Treatment of Labral Calcification in the Setting of Femoroacetabular Impingement Syndrome with Arthroscopic Calcification Excision, Labral Repair and Osteoplasty Improves Outcomes

Purpose: To describe the diagnosis and 2-year outcomes of arthroscopic treatment for labral calcification in the setting of femoroacetabular impingement syndrome (FAIS).

Methods: A retrospective analysis was performed from a prospectively collected database of FAIS patients undergoing hip arthroscopy. FAIS patients with labral calcification were differentiated radiographically from patients with other paralabral radiopaque densities (ROD) such as os acetabuli, acetabular rim fractures and labral ossification. FAIS patients with labral calcification were treated with arthroscopic calcification excision, labral repair and osteoplasty and matched by age, sex and BMI with a cohort of FAIS patients without labral calcifications who underwent labral repair and osteoplasty. Pre- and 2 years post-operatively, patients completed patient reported outcomes (PRO) scores including the modified Harris Hip Score (mHHS), Hip disability and Osteoarthritis Outcome Score (HOOS), 12-item Short-Form survey (SF-12) and visual analog scale (VAS).

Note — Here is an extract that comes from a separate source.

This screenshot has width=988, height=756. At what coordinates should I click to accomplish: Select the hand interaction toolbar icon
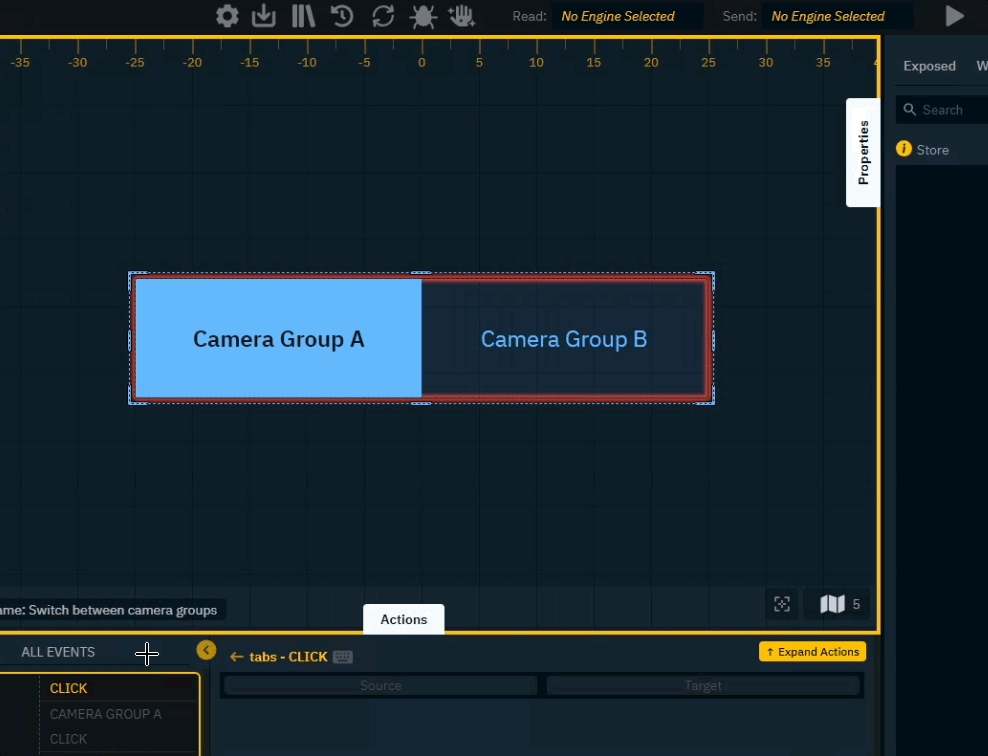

Results: 40 hips (21 male, 19 female) with FAIS and labral calcification were included (age 36.8 ± 8.1, BMI, 25.9 ± 4.5). FAIS patients with labral calcification demonstrated similar significant PRO score improvements compared to a matched cohort of FAIS patients without labral calcification at 2 years after surgery (VAS- (-)2.3 ± 0.4, (-)2.7 ± 0.5, mHHS- 16.1 ± 2.6, 17.1 ± 3.2; HOOS symptoms- 21.9 ± 3.7, 18.6 ± 3.6; HOOS pain- 22.1 ± 3.0, 25.0 ± 3.5; HOOS activities of daily living- 20.2 ± 2.8, 23.8 ± 3.3; HOOS sport- 35.6 ± 5.0, 35.6 ± 4.1; HOOS quality of life- 36.9 ± 4.5, 37.5 ± 4.4; SF-12 physical component summary- 15.5 ± 2.3, 20.1 ± 2.1, respectively). Both cohorts achieved minimal clinically important differences (MCID) at equivalent rates (60-82.5%) for all PRO scores.

Conclusions: Patients with labral calcification in the setting of FAIS can be effectively treated with arthroscopic calcification excision, labral repair and osteoplasty. These patients demonstrate significant improvements in patient reported outcomes and achievement of MCID at 2 years similar to patients undergoing arthroscopic treatment for FAIS without labral calcification.

Keywords: femoroacetabular impingement; hip arthroscopy; labral calcification; os acetabuli; patient outcomes.